It is believed that a reproduction of Hendrik Hudson's ship, Halve Maen (English:Half Moon), was used in the film. The replica was originally constructed for the Hudson-Fulton Celebration in 1909. This belief comes from the identification of the vessel by The New York Dramatic Mirror reviewer who states, "One scene shows the copy of Henry Hudson's vessel used in the Hudson-Fulton celebration, and it is supposed in the film to represent the ship that brought John Smith and his party to America." Another reviewer from The Moving Picture World confirms the usage in the production: "We all know the story, but it was left for this enterprising concern to show us John Smith landing from the Half Moon, which was borrowed for the occasion. This occurs at the very beginning and gives the film a stamp of reality that seldom has been obtained in any historical subject." One flaw in the production was the scene in which Pocahontas appears in the court of King James and the setting draws attention over the action itself. The lack of a throne and unusual shaped windows, likened to those of a conservatory or enclosed veranda by the reviewer, diminishing the effect of the short scene.

==Release and reception ==
The single reel drama, approximately 1,000 feet long, was released on October 11, 1910. The film likely had a wide national release, with known showings in North Carolina, Indiana, Montana, and Kansas.

The film was widely praised by supporters of the Independents and minimally praised by the reviewer for The New York Dramatic Mirror which was chiefly loyal to the Licensed companies. A review in The Moving Picture News stated, "Never did any Licensed manufacturer turn out a better picture, and seldom have they turned out one that's equal. The details, the settings, the staging and the acting, not neglecting the photography, put this picture way above par." Walton, also of The Moving Picture News affirmed that the quality of the film, but acknowledged some minor historical accuracy points in the production itself. Walton concluded, "Such films as these lift moving picturedom into the higher plane, where its most enduring successes will be won. The presentation, in such a worthy form as this, of the timber from whence our nation has been hewn, cannot but meet with commendation. I feel sure England will welcome this stately production with as hearty a welcome as it has received, and merited, in New York." The Moving Picture World also confirmed the quality of the production as one which further elevates the reputation of the Thanhouser Company.

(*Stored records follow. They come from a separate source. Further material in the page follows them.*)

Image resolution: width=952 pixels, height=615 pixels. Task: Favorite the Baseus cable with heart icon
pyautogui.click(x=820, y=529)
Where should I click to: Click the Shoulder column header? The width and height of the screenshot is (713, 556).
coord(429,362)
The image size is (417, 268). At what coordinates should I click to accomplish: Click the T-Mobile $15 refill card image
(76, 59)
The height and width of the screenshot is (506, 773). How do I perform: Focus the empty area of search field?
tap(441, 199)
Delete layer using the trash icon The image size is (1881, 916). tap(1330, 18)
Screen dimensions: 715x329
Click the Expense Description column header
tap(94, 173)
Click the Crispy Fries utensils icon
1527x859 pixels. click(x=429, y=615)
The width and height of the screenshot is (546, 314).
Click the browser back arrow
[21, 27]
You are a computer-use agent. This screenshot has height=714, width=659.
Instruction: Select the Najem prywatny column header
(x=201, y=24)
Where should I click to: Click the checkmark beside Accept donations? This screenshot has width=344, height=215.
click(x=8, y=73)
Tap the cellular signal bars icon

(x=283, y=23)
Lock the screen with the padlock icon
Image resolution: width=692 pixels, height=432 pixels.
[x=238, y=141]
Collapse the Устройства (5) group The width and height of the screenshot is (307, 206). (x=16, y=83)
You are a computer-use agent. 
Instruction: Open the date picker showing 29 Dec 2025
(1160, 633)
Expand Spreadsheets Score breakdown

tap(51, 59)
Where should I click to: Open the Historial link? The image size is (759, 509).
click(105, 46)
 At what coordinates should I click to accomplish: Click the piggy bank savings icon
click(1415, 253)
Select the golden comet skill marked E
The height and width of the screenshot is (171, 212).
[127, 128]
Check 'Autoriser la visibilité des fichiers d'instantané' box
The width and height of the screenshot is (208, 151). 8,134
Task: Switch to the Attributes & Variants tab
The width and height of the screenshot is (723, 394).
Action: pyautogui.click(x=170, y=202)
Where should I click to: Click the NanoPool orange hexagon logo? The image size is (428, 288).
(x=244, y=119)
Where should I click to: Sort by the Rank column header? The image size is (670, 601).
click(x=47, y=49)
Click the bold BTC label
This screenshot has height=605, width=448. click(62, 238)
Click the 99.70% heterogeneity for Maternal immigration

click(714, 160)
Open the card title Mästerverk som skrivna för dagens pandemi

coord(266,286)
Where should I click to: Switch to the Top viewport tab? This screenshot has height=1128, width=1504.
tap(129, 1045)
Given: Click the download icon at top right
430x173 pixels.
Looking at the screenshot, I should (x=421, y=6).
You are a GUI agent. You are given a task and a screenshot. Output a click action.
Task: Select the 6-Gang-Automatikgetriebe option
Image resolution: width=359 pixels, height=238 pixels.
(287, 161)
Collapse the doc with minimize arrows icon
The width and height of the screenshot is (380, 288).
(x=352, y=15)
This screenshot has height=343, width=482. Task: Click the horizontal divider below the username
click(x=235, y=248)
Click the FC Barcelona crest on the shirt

Standing in contrast, The New York Dramatic Mirror review criticized the production for being "too crowded for pictorial beauty and too stiffly acted for dramatic effect. The picture, therefore, falls short of the mark aimed at, although it is not unworthy of some praise. ... There are a number of flaws in the costuming that should not go unnoticed -- the cloth trousers worn by some of the Indians, the iron hatchets carried by at least two of them, the corsets and tailor-made fancy Indian costume worn by Pocahontas." The Mirror however was not impartial and was seen as an organ of the Licensed films. Despite this, the reviews were perceptive and were usually favorable to Thanhouser productions. (Note: The review by The New York Dramatic Mirror was published on October 19, 1910, after a positive review by a writer who had seen an advance print of the film at the Thanhouser Studio. This review was published in the October 8, 1910 edition of the Moving Picture News and it praised the use of the replica and the costuming. Though the reviewer added a dash of criticism, the Mirror reviewer seemed inclined to attack the points of praise made by the first reviewer.)